As yields on benchmark 10-year Treasuries touch a two-year high, more investors are beginning to understand the potential negative effects of rising rates in their bond portfolios. Nevertheless, there are a number of inverse exchange traded funds that can hedge against misfortunes in the Treasury market.
Bolstered by speculation on Fed tightening as the U.S. economy improves, Treasury bond prices are being pressured by rising rates, with the yield on 10-year Treasuries rising up to 3.01% Friday, the highest since July 26, 2011, Bloomberg reports.
The Fed is “gradually pulling back, which means the market will pull back from its distorted levels,” Guy Haselmann, an interest-rate strategist at Bank of Nova Scotia, said in the article. “I expect a slow drift to 3.25 percent by the end of the first quarter.”
The price on bonds have an inverse relationship to interest rates. If rates rise, bond prices decline. For instance, the iShares 7-10 Year Treasury Bond ETF (NYSEArca: IEF), which has an effective duration of 7.55 and a 2.50% 30-day SEC yield, has declined 8.8% since the May 2 high as benchmark 10-year Treasury yields rose over 135 basis points. [Cash Rushes out of Treasury ETFs]

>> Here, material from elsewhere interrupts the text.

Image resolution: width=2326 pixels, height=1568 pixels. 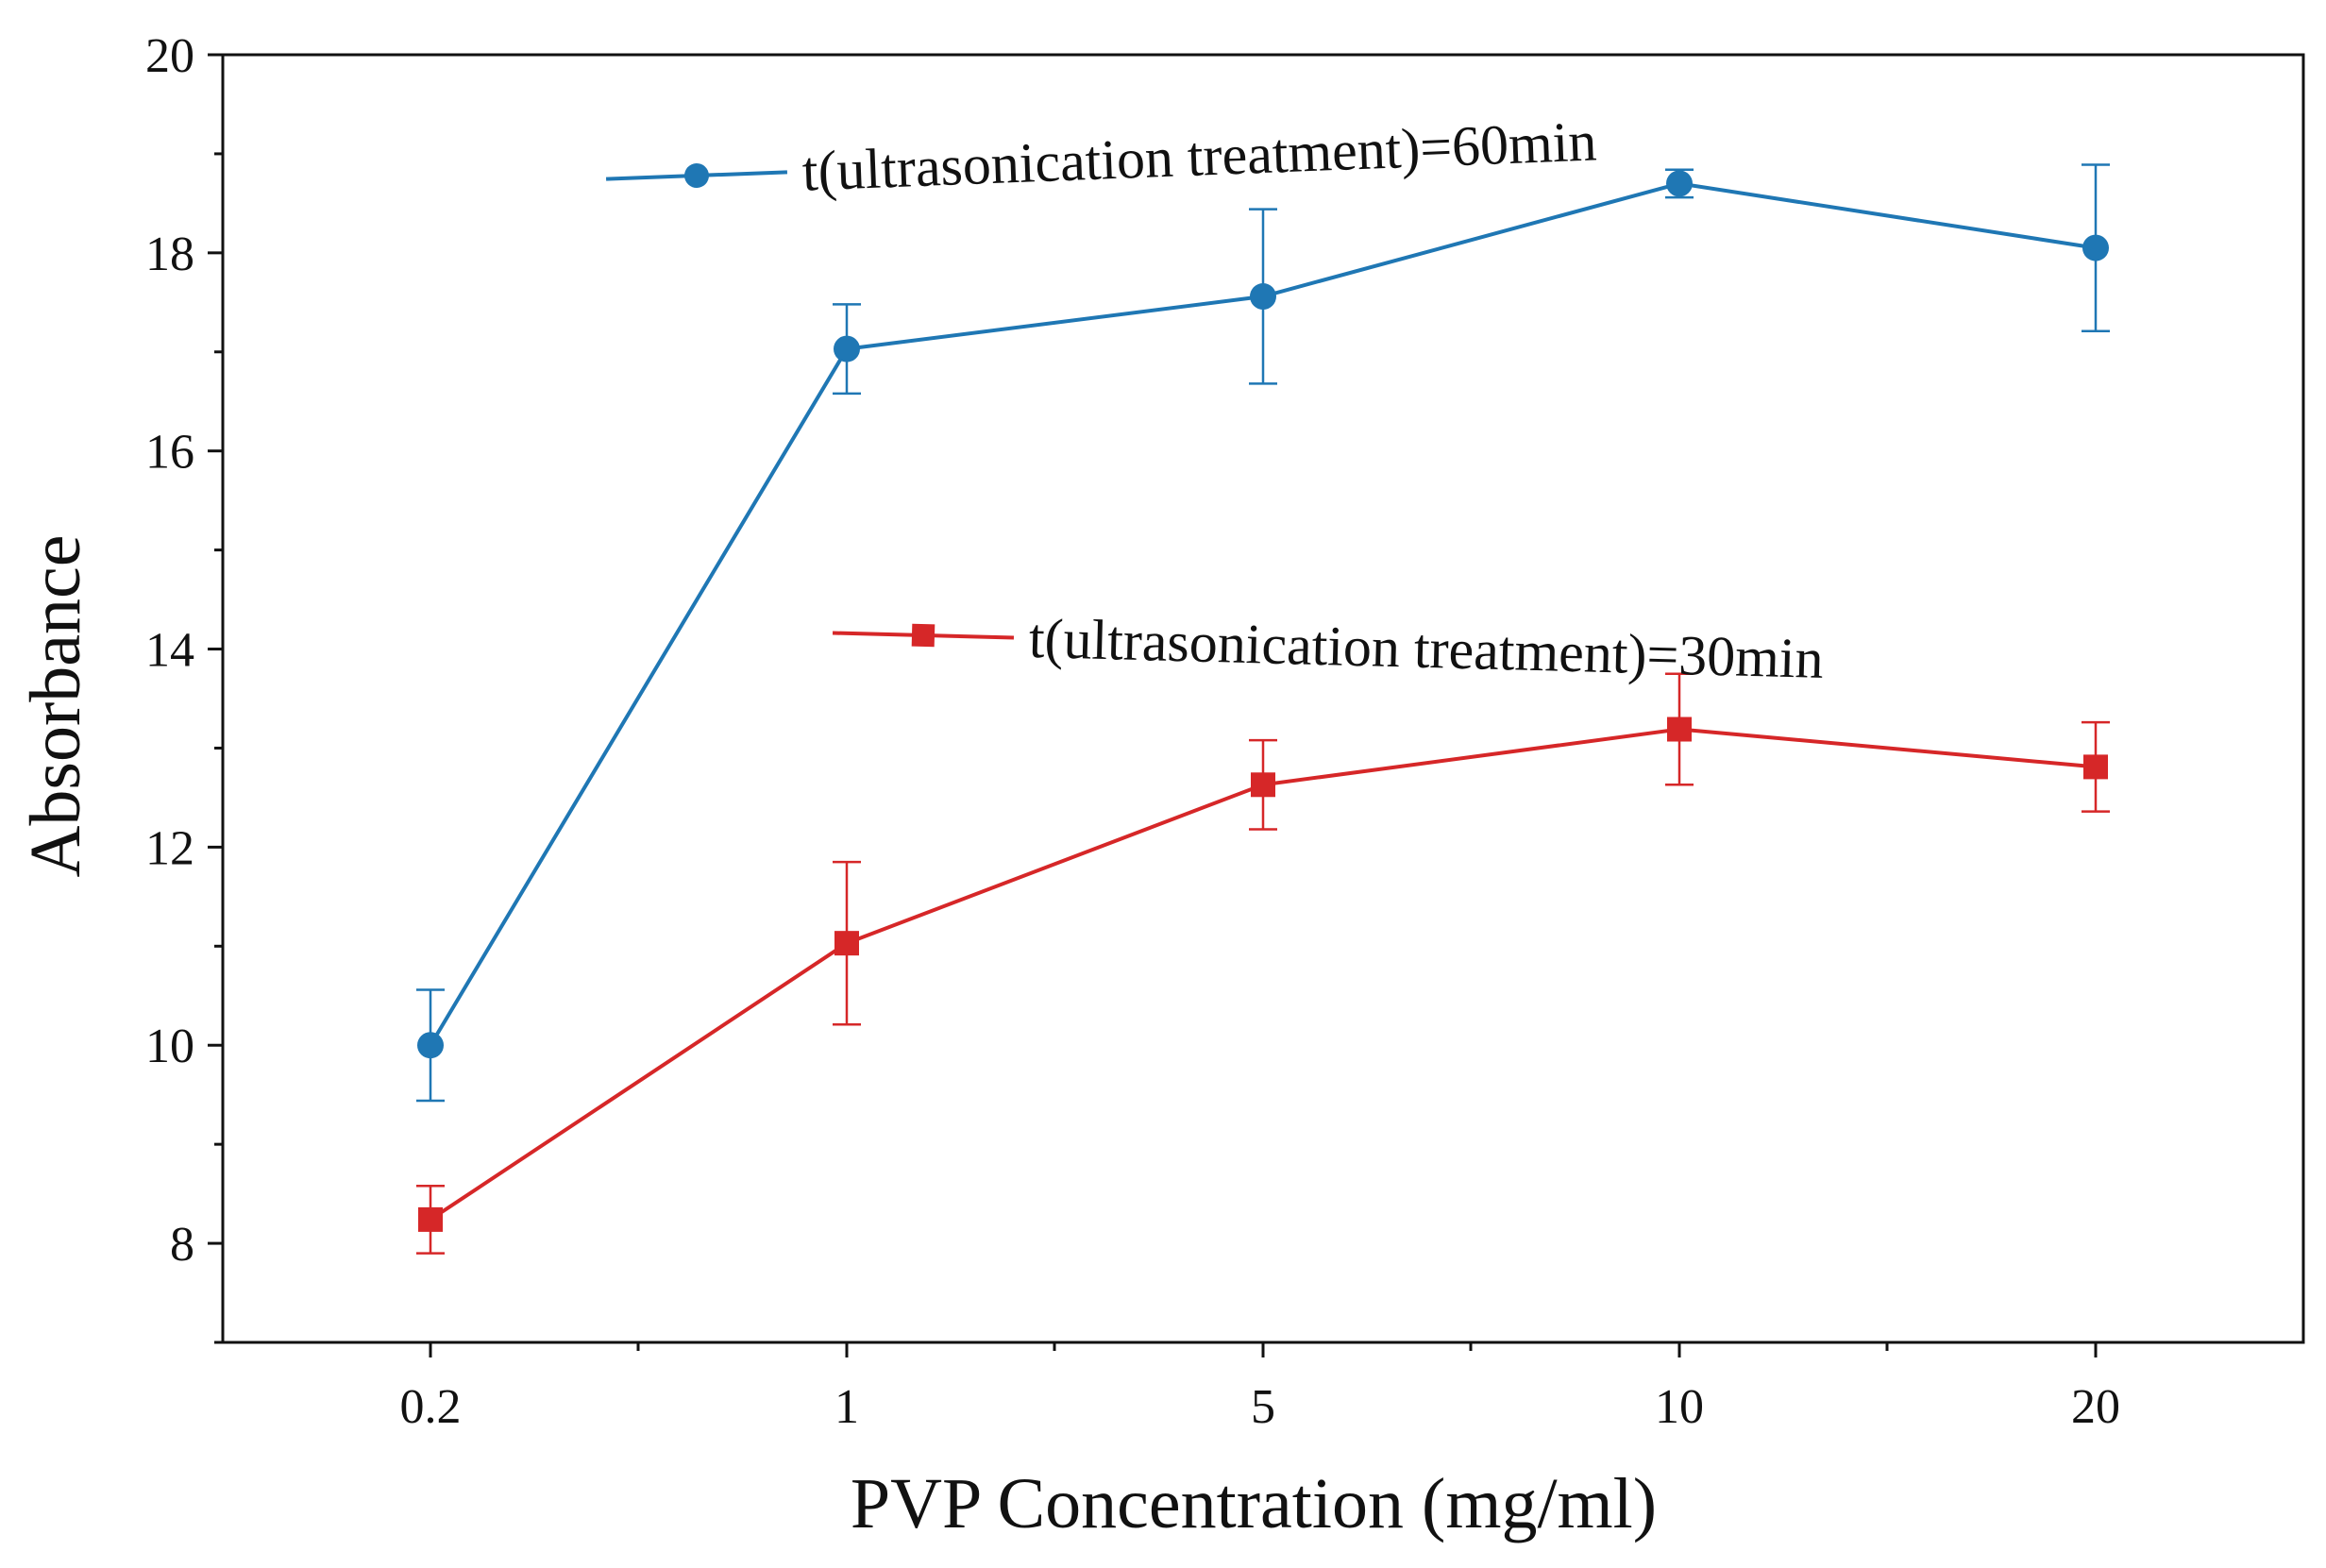 What do you see at coordinates (170, 848) in the screenshot?
I see `y-tick-label: 12` at bounding box center [170, 848].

Meanwhile, the ProShares Short 7-10 Year Treasury (NYSEArca: TBX), which tries to track the inverse, or -100%, daily performance of the Barclays U.S. 7-10 Year Treasury Bond Index, rose 6.8%.

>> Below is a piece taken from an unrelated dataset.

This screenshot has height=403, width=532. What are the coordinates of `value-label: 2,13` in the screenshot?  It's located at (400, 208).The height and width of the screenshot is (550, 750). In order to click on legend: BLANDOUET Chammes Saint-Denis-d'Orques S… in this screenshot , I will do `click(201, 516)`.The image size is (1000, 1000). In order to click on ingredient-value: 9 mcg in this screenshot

For those looking for a supercharged bet against Treasury prices but are willing to taking on the added risk, ProShares UltraShort 7-10 Year Treasury (NYSEArca: PST), which tries to track two times the inverse, or -200%, daily performance of the Barclays U.S. 7-10 Year Treasury Bond Index, is up 14.8%, and the Direxion 7-10 year Treasury Bear 3x (NYSEArca: TYO), which takes a triple inverse, or -300%, approach is gained 21.1% since May 2.
Potential traders, though, should be aware that the inverse and leveraged products try to achieve their objective on a daily basis, and due to compounding of daily returns, the performance of the ETFs may diverge from the target return over extended periods, especially during volatile market conditions. [Inverse Treasury ETFs Help Hedge Against Rising Rates]
Due to months of intense speculation regarding the arrival of tapering, investors pulled $22 billion from long-duration bond ETFs in the first 11 months of the year while plowing $22 billion into short-duration funds.